Please report, as a bare number, how many lines below include the string "will".

○ ○ ○

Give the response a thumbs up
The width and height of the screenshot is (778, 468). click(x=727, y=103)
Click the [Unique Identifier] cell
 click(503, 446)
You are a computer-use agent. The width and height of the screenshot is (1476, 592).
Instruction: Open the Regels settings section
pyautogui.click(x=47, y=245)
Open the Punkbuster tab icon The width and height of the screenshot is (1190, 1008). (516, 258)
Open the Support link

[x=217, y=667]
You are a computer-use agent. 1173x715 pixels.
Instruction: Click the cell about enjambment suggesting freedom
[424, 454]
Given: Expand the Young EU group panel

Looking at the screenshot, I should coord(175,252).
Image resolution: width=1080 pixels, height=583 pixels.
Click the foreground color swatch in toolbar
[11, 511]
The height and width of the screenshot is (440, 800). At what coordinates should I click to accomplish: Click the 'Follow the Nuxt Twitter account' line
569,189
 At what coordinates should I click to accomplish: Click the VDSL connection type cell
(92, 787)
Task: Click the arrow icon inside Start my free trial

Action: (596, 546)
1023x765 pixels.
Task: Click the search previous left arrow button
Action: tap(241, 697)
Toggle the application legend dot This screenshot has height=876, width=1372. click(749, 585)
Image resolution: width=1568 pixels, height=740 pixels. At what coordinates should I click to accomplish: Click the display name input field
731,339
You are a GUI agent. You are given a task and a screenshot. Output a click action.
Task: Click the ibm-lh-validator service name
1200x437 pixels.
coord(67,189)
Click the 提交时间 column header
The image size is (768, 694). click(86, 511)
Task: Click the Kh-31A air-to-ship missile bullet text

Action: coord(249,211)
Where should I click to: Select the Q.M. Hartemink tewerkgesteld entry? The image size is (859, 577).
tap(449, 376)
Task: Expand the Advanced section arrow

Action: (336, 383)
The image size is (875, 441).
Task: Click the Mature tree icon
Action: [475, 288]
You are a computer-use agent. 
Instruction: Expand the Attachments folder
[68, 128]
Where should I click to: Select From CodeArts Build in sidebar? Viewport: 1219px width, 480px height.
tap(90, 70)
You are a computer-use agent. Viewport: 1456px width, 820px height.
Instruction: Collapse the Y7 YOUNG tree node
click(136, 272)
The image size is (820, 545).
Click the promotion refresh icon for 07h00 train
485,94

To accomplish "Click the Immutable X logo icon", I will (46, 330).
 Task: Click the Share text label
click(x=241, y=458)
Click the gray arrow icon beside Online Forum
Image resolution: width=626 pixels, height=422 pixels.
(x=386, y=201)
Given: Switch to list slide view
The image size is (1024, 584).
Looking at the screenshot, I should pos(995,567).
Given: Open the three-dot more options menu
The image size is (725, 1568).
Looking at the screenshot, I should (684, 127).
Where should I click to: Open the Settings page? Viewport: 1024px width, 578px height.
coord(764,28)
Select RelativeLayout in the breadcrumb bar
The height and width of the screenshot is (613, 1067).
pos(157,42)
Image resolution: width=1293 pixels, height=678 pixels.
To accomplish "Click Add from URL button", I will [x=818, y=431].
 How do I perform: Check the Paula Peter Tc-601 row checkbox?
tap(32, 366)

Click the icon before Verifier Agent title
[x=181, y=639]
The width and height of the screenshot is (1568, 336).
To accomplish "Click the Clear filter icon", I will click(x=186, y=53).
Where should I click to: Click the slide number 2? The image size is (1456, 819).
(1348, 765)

○ ○ ○

**YOUR RESPONSE**
3